start INPUT DATA
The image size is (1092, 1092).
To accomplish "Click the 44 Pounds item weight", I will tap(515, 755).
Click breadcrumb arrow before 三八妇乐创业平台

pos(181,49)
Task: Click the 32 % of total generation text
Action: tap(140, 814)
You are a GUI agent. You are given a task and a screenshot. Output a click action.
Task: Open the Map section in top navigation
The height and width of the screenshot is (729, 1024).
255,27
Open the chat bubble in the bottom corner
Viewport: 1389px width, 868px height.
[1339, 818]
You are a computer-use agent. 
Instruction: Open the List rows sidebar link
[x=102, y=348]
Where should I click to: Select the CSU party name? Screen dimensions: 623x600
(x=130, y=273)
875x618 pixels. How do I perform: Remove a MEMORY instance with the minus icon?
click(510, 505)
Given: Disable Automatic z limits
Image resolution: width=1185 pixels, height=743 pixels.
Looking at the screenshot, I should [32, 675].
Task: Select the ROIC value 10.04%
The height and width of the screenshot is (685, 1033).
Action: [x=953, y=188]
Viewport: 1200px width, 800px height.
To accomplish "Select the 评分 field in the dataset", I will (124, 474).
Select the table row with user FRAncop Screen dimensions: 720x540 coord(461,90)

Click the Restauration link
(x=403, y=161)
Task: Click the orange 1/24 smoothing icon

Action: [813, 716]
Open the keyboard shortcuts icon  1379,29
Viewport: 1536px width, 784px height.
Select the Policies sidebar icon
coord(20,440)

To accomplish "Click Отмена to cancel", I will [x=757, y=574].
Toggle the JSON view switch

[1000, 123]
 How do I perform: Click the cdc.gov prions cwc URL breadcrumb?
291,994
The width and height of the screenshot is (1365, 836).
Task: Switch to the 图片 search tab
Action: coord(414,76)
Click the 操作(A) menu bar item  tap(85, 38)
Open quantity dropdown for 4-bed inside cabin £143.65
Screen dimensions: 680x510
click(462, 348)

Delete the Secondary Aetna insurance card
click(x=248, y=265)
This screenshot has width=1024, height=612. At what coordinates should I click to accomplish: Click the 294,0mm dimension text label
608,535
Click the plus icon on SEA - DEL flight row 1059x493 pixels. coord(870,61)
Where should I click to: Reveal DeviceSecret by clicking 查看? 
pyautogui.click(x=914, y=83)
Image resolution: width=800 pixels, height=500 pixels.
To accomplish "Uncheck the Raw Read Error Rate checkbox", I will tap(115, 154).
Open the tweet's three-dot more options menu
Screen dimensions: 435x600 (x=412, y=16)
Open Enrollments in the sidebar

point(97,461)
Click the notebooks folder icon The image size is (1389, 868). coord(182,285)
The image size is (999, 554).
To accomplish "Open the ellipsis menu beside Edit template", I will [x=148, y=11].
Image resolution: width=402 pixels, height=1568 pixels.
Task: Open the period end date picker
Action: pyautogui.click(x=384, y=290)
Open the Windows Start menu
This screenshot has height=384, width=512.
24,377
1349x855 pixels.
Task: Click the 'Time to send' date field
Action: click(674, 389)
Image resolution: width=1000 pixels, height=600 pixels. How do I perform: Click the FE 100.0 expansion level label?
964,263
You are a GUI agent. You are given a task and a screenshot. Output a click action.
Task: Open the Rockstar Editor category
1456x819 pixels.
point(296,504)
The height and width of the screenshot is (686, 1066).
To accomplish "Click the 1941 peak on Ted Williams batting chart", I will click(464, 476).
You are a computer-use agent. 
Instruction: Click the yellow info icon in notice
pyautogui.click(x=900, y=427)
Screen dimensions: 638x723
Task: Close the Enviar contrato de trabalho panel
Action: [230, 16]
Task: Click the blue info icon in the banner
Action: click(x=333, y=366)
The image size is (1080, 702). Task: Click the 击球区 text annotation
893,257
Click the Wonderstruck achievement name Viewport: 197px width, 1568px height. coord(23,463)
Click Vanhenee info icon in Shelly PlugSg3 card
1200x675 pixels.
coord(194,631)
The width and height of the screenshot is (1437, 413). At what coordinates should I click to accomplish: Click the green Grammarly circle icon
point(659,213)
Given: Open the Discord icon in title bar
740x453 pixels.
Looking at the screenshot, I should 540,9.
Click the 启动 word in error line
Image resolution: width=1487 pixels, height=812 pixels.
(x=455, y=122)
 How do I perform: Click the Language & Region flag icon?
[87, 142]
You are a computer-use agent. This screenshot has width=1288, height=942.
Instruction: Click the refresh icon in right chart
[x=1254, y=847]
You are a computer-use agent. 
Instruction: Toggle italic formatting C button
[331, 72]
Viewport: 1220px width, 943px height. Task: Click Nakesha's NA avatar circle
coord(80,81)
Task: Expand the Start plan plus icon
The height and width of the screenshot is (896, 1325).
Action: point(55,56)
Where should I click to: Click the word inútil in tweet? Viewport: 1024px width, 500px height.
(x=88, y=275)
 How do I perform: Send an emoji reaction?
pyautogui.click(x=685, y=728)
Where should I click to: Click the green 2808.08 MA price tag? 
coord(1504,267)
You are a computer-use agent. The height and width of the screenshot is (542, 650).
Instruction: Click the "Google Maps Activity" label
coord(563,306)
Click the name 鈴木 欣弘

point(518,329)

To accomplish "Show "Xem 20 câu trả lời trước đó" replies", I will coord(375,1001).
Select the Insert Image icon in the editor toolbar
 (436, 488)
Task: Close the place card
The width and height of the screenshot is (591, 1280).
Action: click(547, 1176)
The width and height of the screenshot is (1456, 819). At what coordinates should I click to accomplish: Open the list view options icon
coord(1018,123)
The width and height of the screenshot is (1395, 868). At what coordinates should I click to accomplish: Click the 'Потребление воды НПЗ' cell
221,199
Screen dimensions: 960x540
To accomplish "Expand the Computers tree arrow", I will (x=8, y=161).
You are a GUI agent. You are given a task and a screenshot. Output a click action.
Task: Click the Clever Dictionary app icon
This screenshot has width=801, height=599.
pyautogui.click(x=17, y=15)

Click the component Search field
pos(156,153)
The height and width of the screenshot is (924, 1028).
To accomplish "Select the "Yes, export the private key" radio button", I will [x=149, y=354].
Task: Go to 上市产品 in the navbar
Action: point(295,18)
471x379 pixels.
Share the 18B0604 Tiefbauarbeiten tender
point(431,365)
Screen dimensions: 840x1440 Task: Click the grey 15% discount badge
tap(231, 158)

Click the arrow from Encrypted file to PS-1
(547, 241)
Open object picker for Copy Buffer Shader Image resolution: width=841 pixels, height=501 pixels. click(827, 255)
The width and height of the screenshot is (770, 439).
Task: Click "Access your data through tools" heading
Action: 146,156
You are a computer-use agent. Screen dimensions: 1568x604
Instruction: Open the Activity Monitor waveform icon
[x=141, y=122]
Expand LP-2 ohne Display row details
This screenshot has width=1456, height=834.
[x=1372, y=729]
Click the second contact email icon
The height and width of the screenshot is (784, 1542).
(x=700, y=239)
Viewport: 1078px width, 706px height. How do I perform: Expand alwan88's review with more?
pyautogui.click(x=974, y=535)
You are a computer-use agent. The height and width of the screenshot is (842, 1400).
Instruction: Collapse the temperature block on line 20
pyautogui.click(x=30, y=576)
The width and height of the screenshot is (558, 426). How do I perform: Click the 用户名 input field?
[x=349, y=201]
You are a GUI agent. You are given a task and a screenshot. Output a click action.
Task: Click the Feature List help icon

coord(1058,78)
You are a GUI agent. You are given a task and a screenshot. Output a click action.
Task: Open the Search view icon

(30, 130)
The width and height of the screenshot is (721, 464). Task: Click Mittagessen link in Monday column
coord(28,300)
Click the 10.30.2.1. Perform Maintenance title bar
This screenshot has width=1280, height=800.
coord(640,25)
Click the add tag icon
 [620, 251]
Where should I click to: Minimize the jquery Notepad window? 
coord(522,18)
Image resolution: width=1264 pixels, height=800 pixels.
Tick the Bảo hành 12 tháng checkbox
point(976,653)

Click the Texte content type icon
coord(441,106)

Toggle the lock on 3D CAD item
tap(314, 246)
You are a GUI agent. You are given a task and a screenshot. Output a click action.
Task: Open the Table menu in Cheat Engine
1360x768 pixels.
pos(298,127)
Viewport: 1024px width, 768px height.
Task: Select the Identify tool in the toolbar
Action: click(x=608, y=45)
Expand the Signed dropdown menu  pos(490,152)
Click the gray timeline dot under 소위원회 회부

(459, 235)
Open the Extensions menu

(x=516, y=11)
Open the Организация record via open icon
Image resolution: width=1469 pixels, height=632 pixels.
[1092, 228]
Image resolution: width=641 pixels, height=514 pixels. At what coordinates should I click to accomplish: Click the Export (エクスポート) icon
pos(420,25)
end INPUT DATA
◆ **PROBLEM DETAILS**: Return the lines of the data from the line that contains "I will coord(375,1001)." through the line that contains "Action: 146,156", inclusive, reproducing them exactly.

◆ **WRITTEN SOLUTION**:
To accomplish "Show "Xem 20 câu trả lời trước đó" replies", I will coord(375,1001).
Select the Insert Image icon in the editor toolbar
 (436, 488)
Task: Close the place card
The width and height of the screenshot is (591, 1280).
Action: click(547, 1176)
The width and height of the screenshot is (1456, 819). At what coordinates should I click to accomplish: Open the list view options icon
coord(1018,123)
The width and height of the screenshot is (1395, 868). At what coordinates should I click to accomplish: Click the 'Потребление воды НПЗ' cell
221,199
Screen dimensions: 960x540
To accomplish "Expand the Computers tree arrow", I will (x=8, y=161).
You are a GUI agent. You are given a task and a screenshot. Output a click action.
Task: Click the Clever Dictionary app icon
This screenshot has width=801, height=599.
pyautogui.click(x=17, y=15)

Click the component Search field
pos(156,153)
The height and width of the screenshot is (924, 1028).
To accomplish "Select the "Yes, export the private key" radio button", I will [x=149, y=354].
Task: Go to 上市产品 in the navbar
Action: point(295,18)
471x379 pixels.
Share the 18B0604 Tiefbauarbeiten tender
point(431,365)
Screen dimensions: 840x1440 Task: Click the grey 15% discount badge
tap(231, 158)

Click the arrow from Encrypted file to PS-1
(547, 241)
Open object picker for Copy Buffer Shader Image resolution: width=841 pixels, height=501 pixels. click(827, 255)
The width and height of the screenshot is (770, 439).
Task: Click "Access your data through tools" heading
Action: 146,156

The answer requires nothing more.